Diese Praxis ist jedoch nicht unumstritten. Der Kinderschutzbund kritisierte, dass Jugendliche zur Offenheit erzogen werden sollten und nicht zur Hinterhältigkeit, wie das bei einem Einsatz als verdeckte Testkäuferinnen und -käufer der Fall sei. Der Berliner Innensenator kritisierte, dass auf diese Weise Kinder zu Spitzeln gemacht würden und dass dieses mit der Menschenwürde unvereinbar sei. Außerdem wird kritisiert, dass die Jugendlichen dazu gebracht würden, die Verkäuferinnen und Verkäufer zu Ordnungswidrigkeiten und damit zu rechtswidrigen Taten anzustiften.

Schließlich durchbrechen die verdeckten Testkäufe das Grundprinzip, dass der Staat seinen Bürgerinnen und Bürgern grundsätzlich offen gegenübertreten soll. Verdeckte Kontrollen durch staatliche Behörden müssen in einem demokratischen Rechtsstaat eine Ausnahme bleiben. Diese Auffassung vertrat auch der niedersächsische Innenminister Schünemann noch im Jahr 2003 in Bezug auf versteckt aufgestellte Radarmessgeräte durch die Polizei Hildesheim.

Ich frage die Landesregierung:

  1. Wie bewertet die Landesregierung es aus rechtlicher Sicht, dass durch die Alkoholtestkäufe minderjährige Jugendliche zu "Agents Provocateurs" werden und Dritte zu rechtswidrigen Taten anstiften?
  2. Wie bewertet die Landesregierung die Kritik des Kinderschutzbundes, dass der Staat Kinder durch solche verdeckten Testkäufe zur Hinterhältigkeit statt zur Offenheit erziehe?
  3. Wie bewertet die Landesregierung den Einsatz von verdeckt arbeitenden Jugendlichen als Testkäuferinnen und -käufer vor dem Hintergrund des Grundprinzips der Offenheit staatlichen Handelns?

Innenminister Uwe Schünemann beantwortete namens der Landesregierung die Kleine Anfrage wie folgt:

Die Landesregierung begegnet dem Phänomen des exzessiven Trinkens von Alkohol durch Kinder und Jugendliche - insbesondere in der Öffentlichkeit - mit gezielten und aufeinander abgestimmten Maßnahmen.

Dabei stehen präventive Maßnahmen im Vordergrund, um den Entwicklungen frühzeitig zu begegnen und vor allem Suchtgefahren, die sich für Jugendliche daraus für ihr gesamtes zukünftiges Leben ergeben können, zu verhindern oder zumindest frühzeitig einzudämmen.

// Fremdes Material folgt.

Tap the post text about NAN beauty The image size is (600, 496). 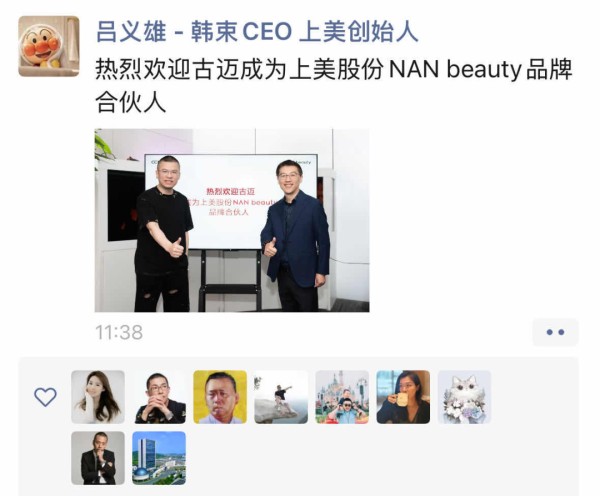pos(334,86)
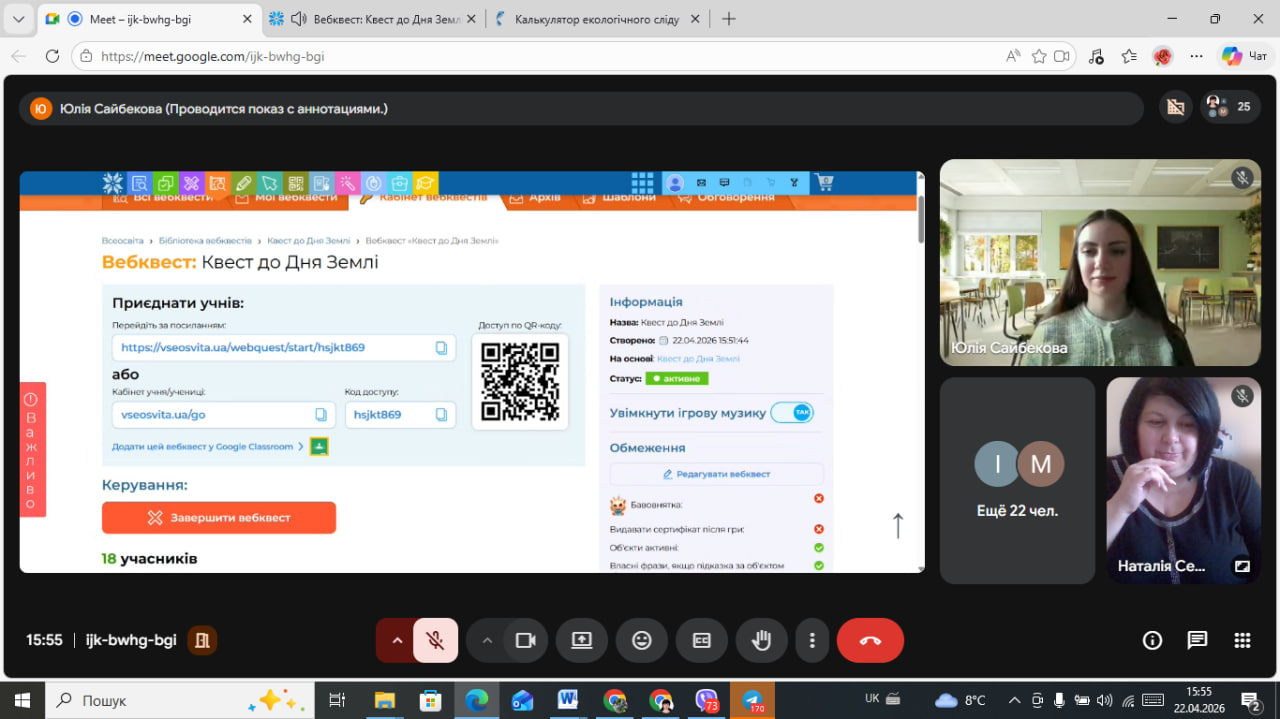Open meeting details info icon
The height and width of the screenshot is (719, 1280).
pyautogui.click(x=1152, y=641)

Gleichzeitig geht es aber auch darum, die hohe Zahl der unter Alkoholeinfluss begangenen Gewaltdelikte zu reduzieren.

Einen wichtigen Aspekt stellt hier auch die Durchsetzung der Jugendschutzbestimmungen, insbesondere der Verbote und Beschränkungen gemäß § 9 Abs. 1 des Jugendschutzgesetzes, dar. Deshalb werden, neben den seit Frühjahr 2008 durchgeführten polizeilichen Kontrollmaßnahmen im Zusammenhang mit Alkoholmissbrauch von Kindern und Jugendlichen, in Niedersachsen seit Oktober 2008 auch jugendliche Testkäuferinnen und Testkäufer bei Kontrollen im Einzelhandel eingesetzt.

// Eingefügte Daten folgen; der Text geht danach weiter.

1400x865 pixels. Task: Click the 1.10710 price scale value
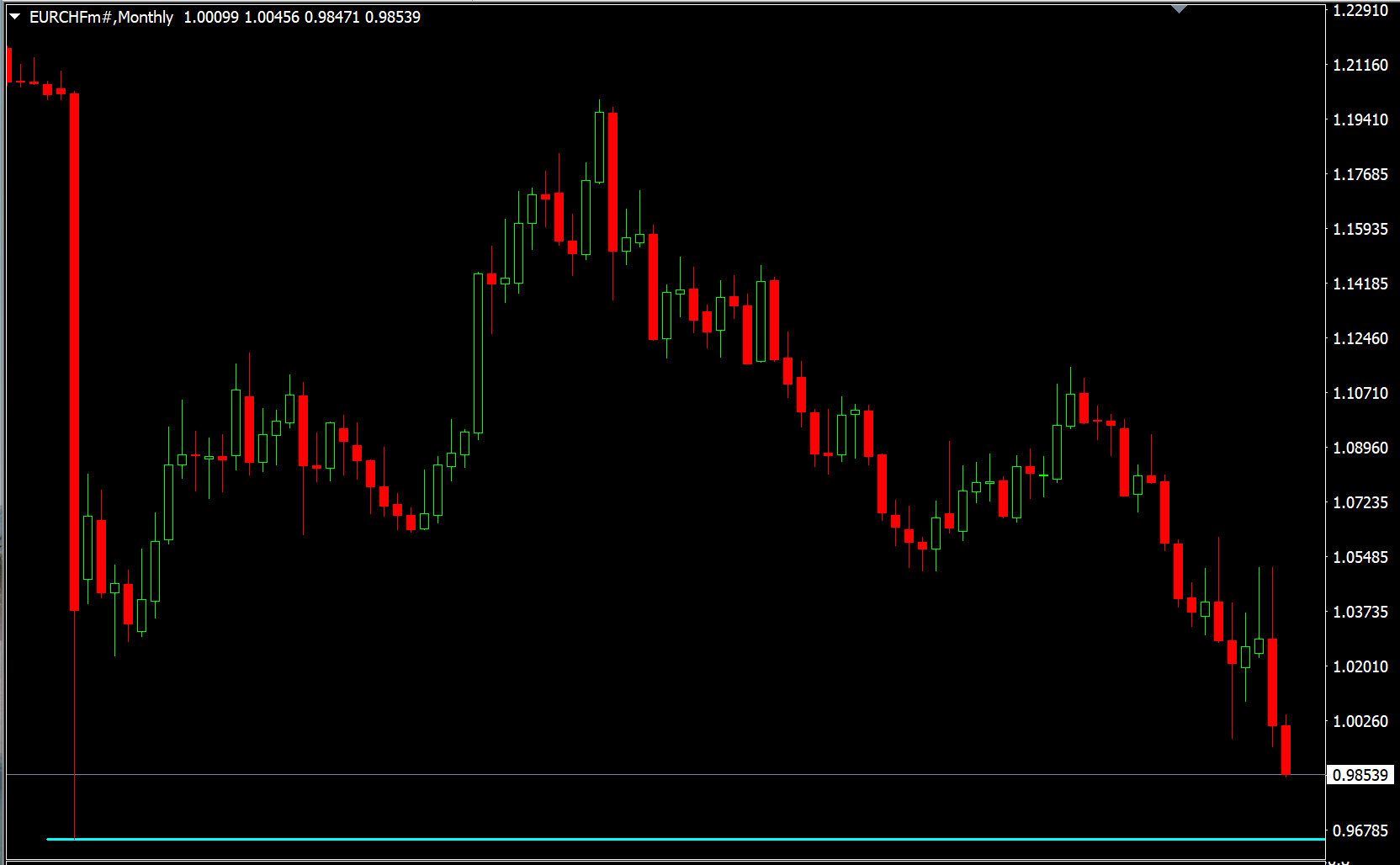point(1360,393)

Die ersten Erfahrungen mit den Testkäufen werfen ein Schlaglicht auf einen Bereich, in dem bei Verstößen bislang so gut wie kein Entdeckungsrisiko bestand. Sie zeigen aber auch, dass Verfolgungsdruck und die dadurch angestoßene verbesserte Aufklärung die Zahl der Verstöße verringert. Im Jahr 2009 wurden in Niedersachen insgesamt fast 3.000 Testkäufe durchgeführt. Dabei wurden 1.327 Verstöße festgestellt und 730 Bußgeldverfahren eingeleitet. Lag die durchschnittliche Quote der festgestellten Verstöße in 2008 noch bei 54,5 %, verringerte sich die Quote im Jahr 2009 auf durchschnittlich 44,5%; im 4. Quartal 2009 lag sie bei 40,8%. Diese positive Entwicklung innerhalb nur eines Jahres bestätigt die Wirksamkeit der Testkäufe.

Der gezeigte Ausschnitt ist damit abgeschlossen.